Frequently, the effects of renal impairment are clarified by conducting a clinical study enrolling patients with renal impairment and comparing them with those in matched healthy subjects, or by performing a model analysis using a non-linear mixed effect model [17]. The present analysis is another approach to investigate the effect of renal or hepatic impairment on the PK of compounds early in the clinical trials.

Dose proportionality of the PK of sepantronium was evaluated via the power model regression. Slopes and their 90 % CIs for AUC and CSS versus dose were within the range of 0.8–1.25, indicating that exposure of sepantronium increased in a linear dose proportional manner. Other PK parameters were similar among dose cohorts. These results suggested that the PK of sepantronium was linear at a dose range from 1.8 to 10.6 mg/m2/day. In agreement with the present findings, an earlier phase 1 study for sepantronium conducted in the United States found that the values of CSS and AUC increased in a dose proportional manner, and CL was independent of dose over the range of 1.8 to 4.8 mg/m2/day [13]. The effect of cycle on sepantronium PK was evaluated by adding cycle numbers to the model as a fixed effect; however, the effect was not significant (p > 0.1). These results indicate that there was no difference in PK parameters between cycle 1 and cycle 2 and accumulation with repeated dosing was not observed. Demographics such as age and sex did not significantly affect the PK of sepantronium.

A previous non-clinical toxicology study found that short-term exposure at high plasma concentrations caused nephrotoxicity [11]. Two of five patients in the highest dose cohort (10.6 mg/m2/day) had DLT of increased blood creatinine [11]. Of note is the fact that these two patients with the DLT had mild renal impairment. The AUC values of these 2 patients were equal or greater than the values in the other patients in the same dose cohort.

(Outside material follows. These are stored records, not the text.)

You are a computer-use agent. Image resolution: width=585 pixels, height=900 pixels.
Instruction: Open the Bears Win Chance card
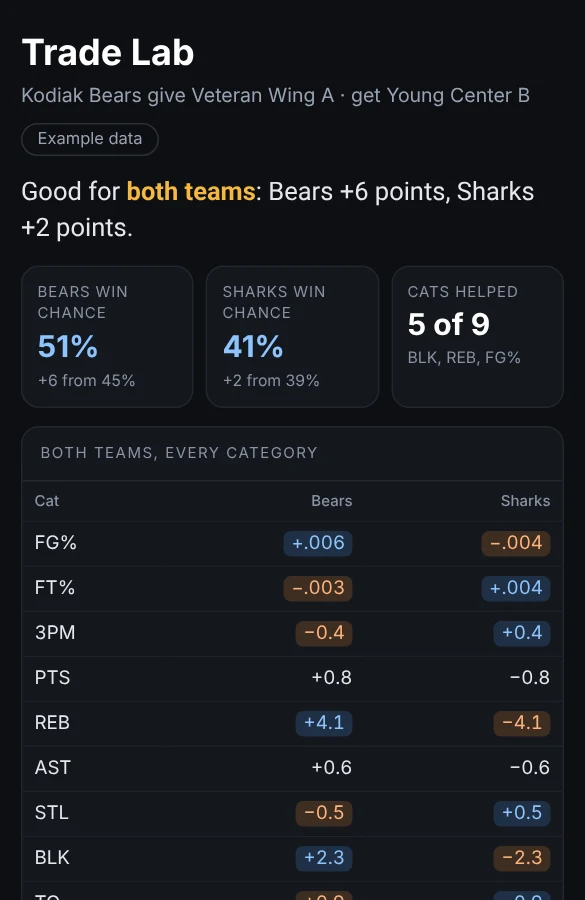[x=107, y=336]
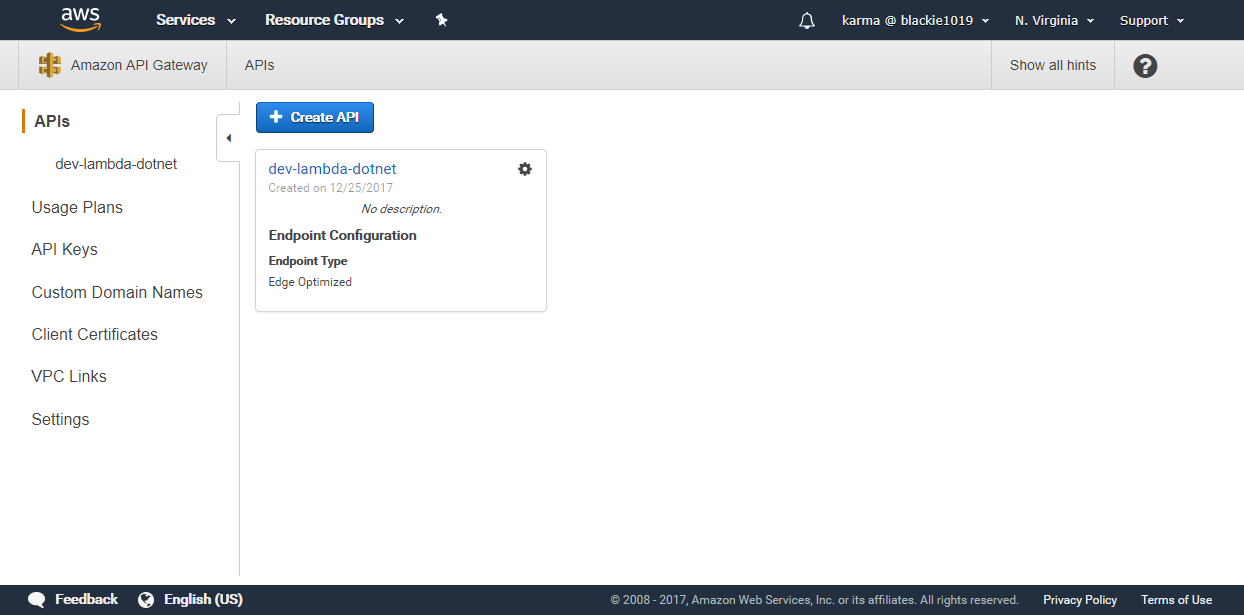The image size is (1244, 615).
Task: Open the karma @ blackie1019 account menu
Action: [x=915, y=20]
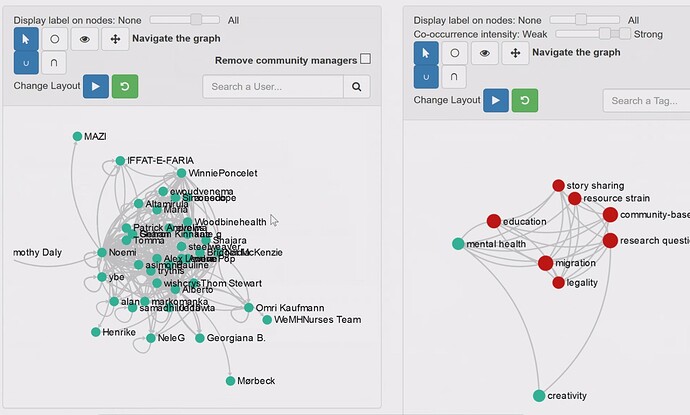This screenshot has width=690, height=415.
Task: Click the intersection mode button in user graph
Action: (x=56, y=63)
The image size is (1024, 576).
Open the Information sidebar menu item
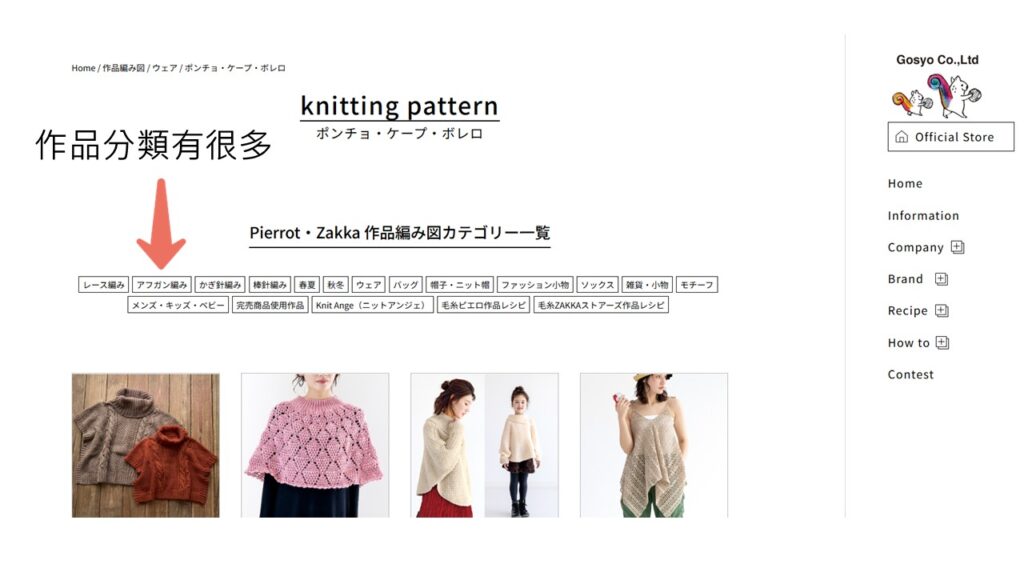[x=923, y=216]

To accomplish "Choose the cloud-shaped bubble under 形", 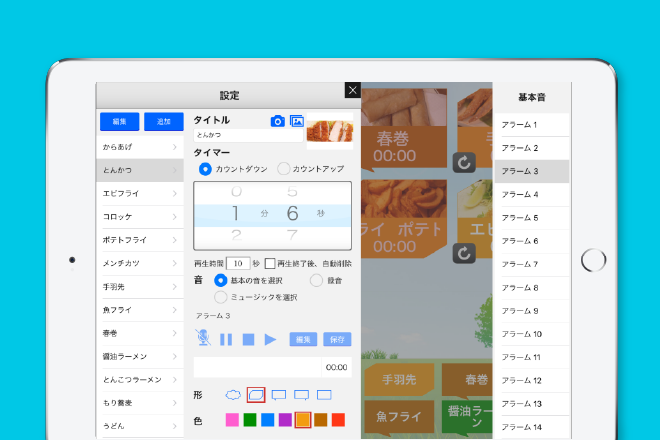I will point(233,395).
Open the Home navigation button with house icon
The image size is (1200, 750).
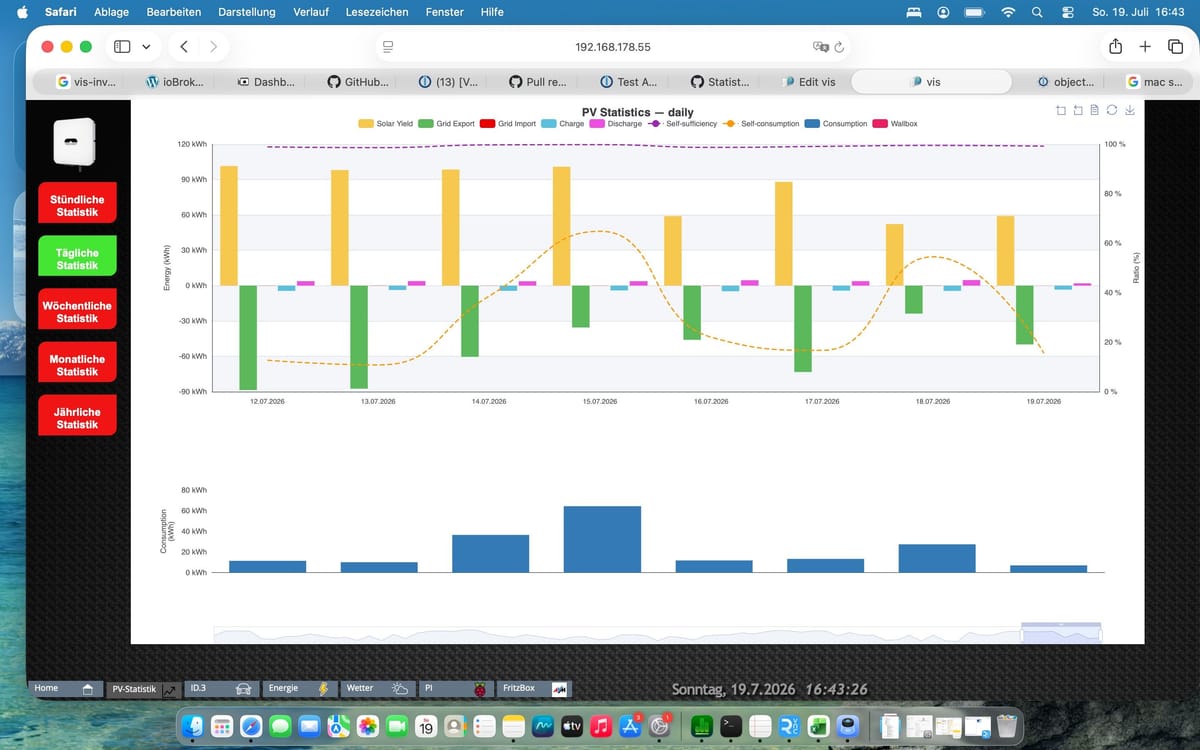tap(66, 688)
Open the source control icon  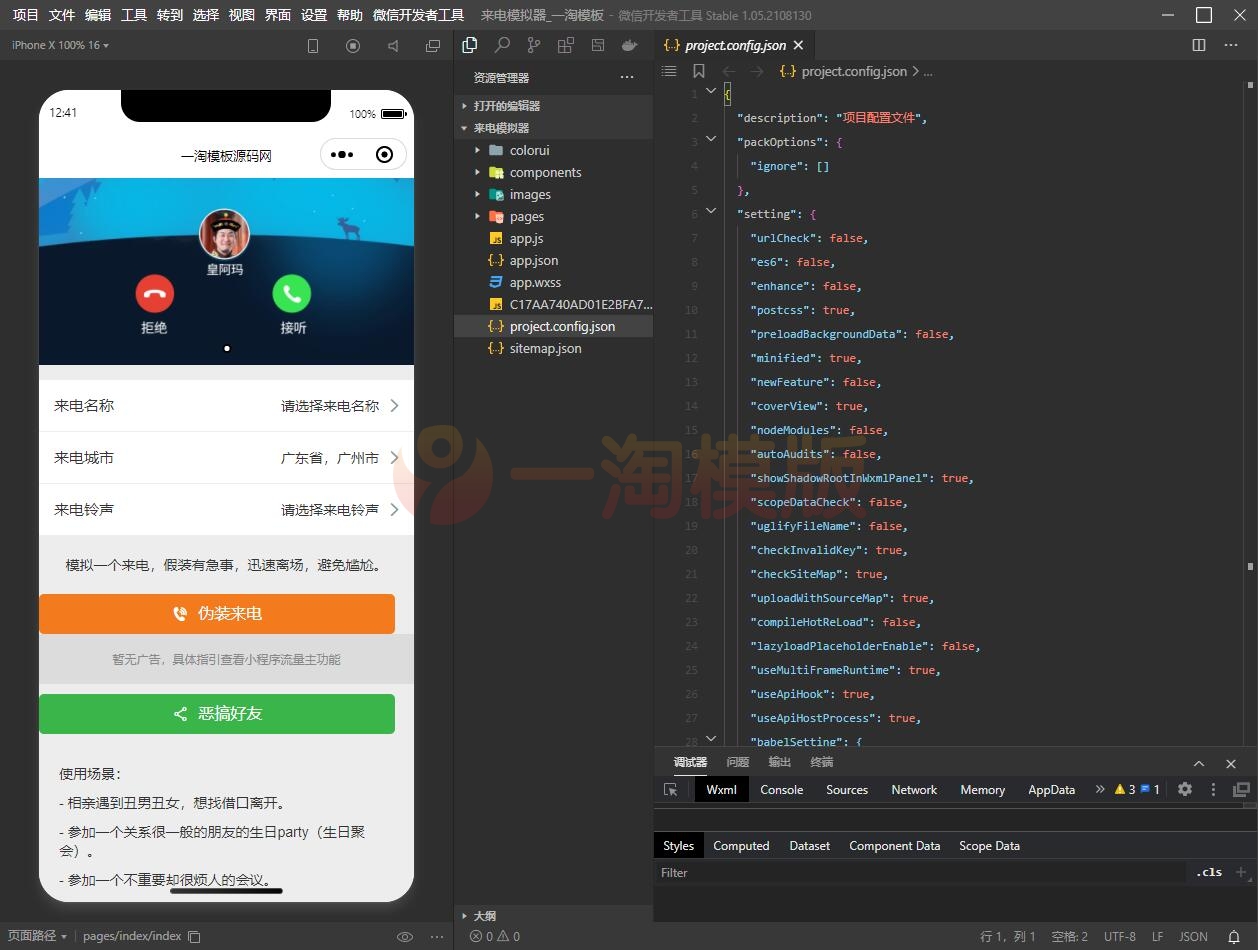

The PK of sepantronium was linear, and individual AUC and CSS values in lower-dose cohorts were not in excess of those patients receiving 10.6 mg/m2/day, although inter- and intra-patient variability was moderate.

In conclusion, while age and sex did not significantly affect the PK of sepantronium; moderate renal impairment increased exposure of sepantronium by about 30 %. The CL and CL R of sepantronium were lower in patients with moderate renal impairment relative to the patients with normal renal function. The PK in patients with mild renal impairment was comparable to those for patients with normal renal function. The results suggest that no dose adjustment is required for patients with mild renal impairment. It will be necessary to monitor the safety in patients with moderate renal impairment.